Your instructions:
A verbatim copy of every record is required, and no pictures should be included.

START Records for the task

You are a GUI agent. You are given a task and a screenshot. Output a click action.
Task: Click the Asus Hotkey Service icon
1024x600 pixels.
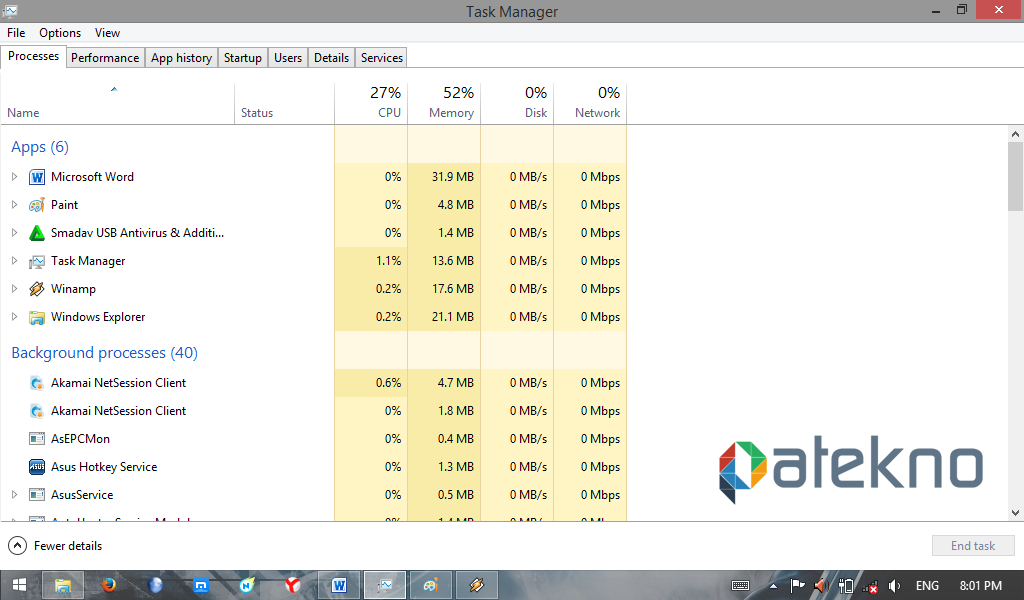[37, 467]
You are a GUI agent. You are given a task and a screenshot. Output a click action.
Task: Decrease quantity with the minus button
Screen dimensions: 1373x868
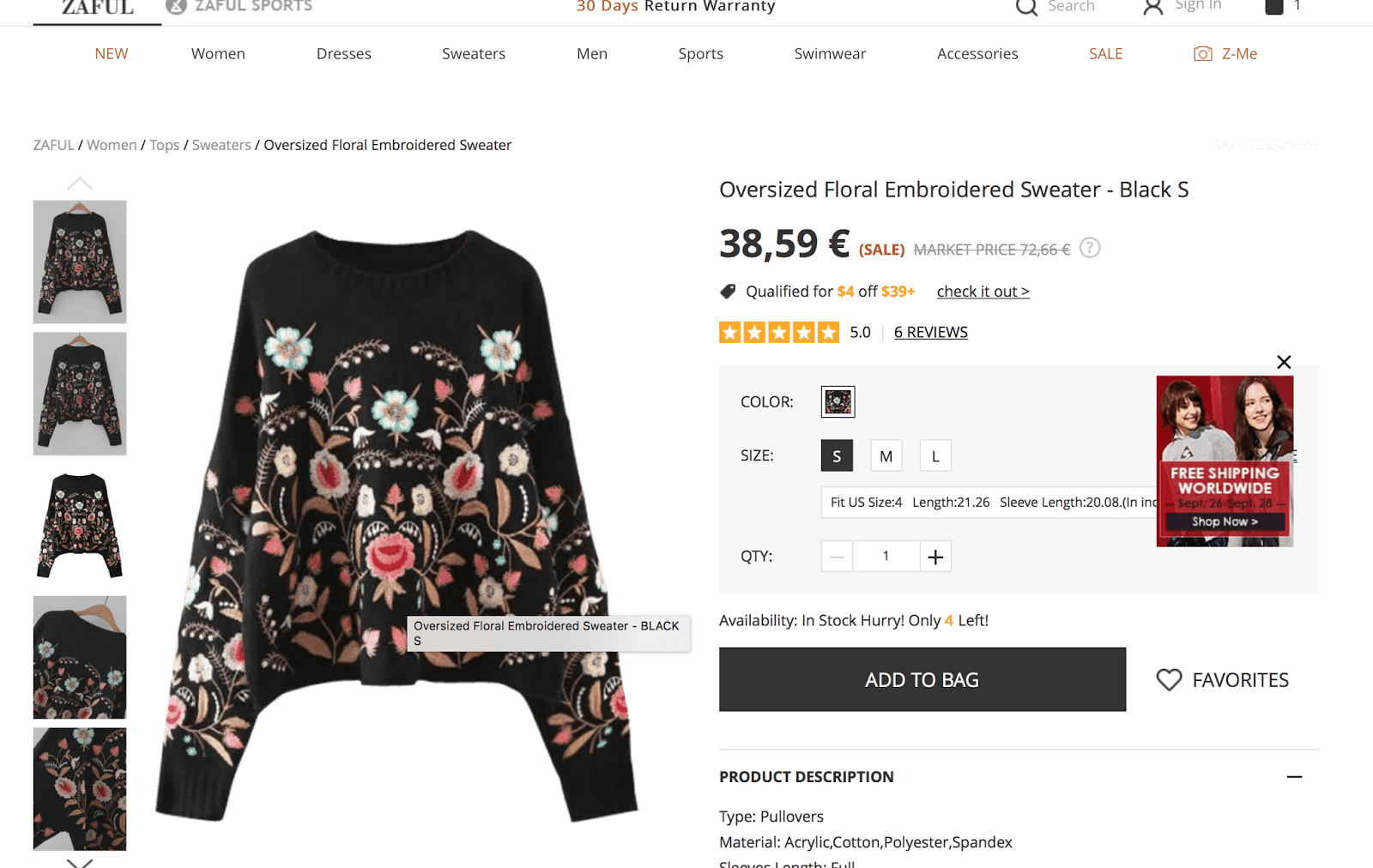click(837, 557)
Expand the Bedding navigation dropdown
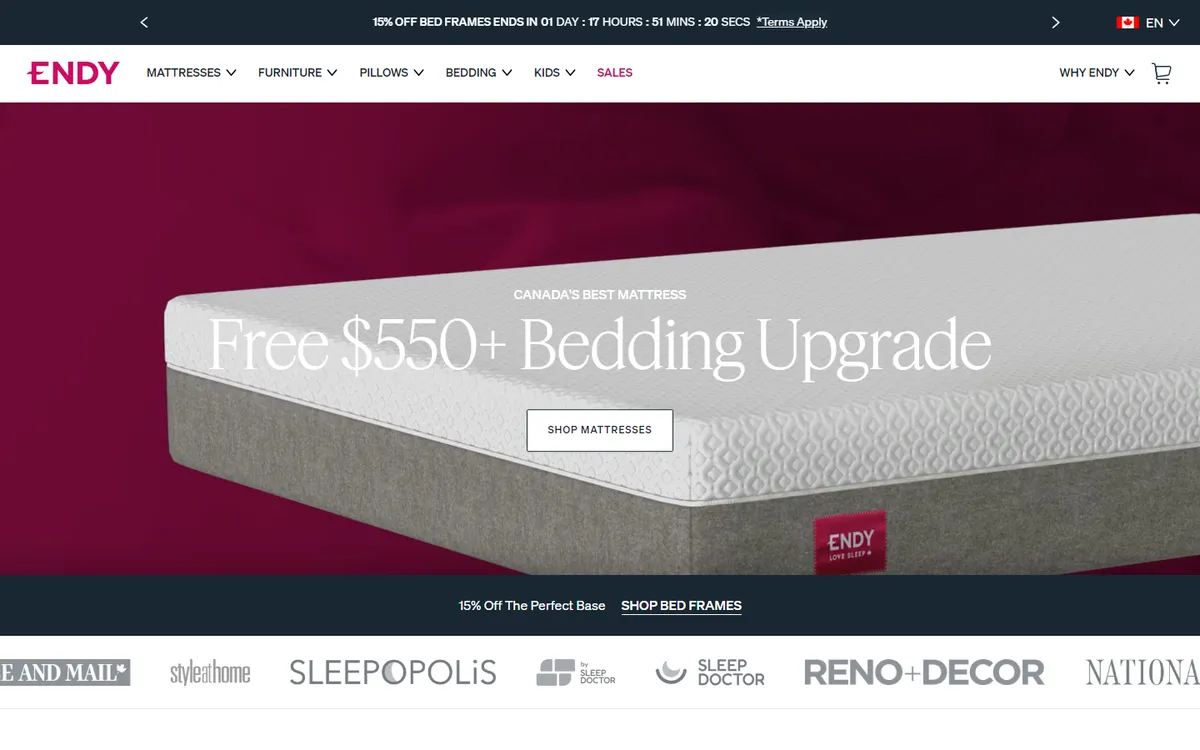Image resolution: width=1200 pixels, height=750 pixels. [x=479, y=73]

END Records for the task

Answer to the problem:
You are a GUI agent. You are given a task and a screenshot. Output a click action.
Task: Click the Asus Hotkey Service icon
1024x600 pixels.
[37, 467]
You are a GUI agent. You are given a task and a screenshot. Output a click action.
Task: Decrease quantity with the minus button
Screen dimensions: 1373x868
click(837, 557)
Expand the Bedding navigation dropdown
Image resolution: width=1200 pixels, height=750 pixels. [x=479, y=73]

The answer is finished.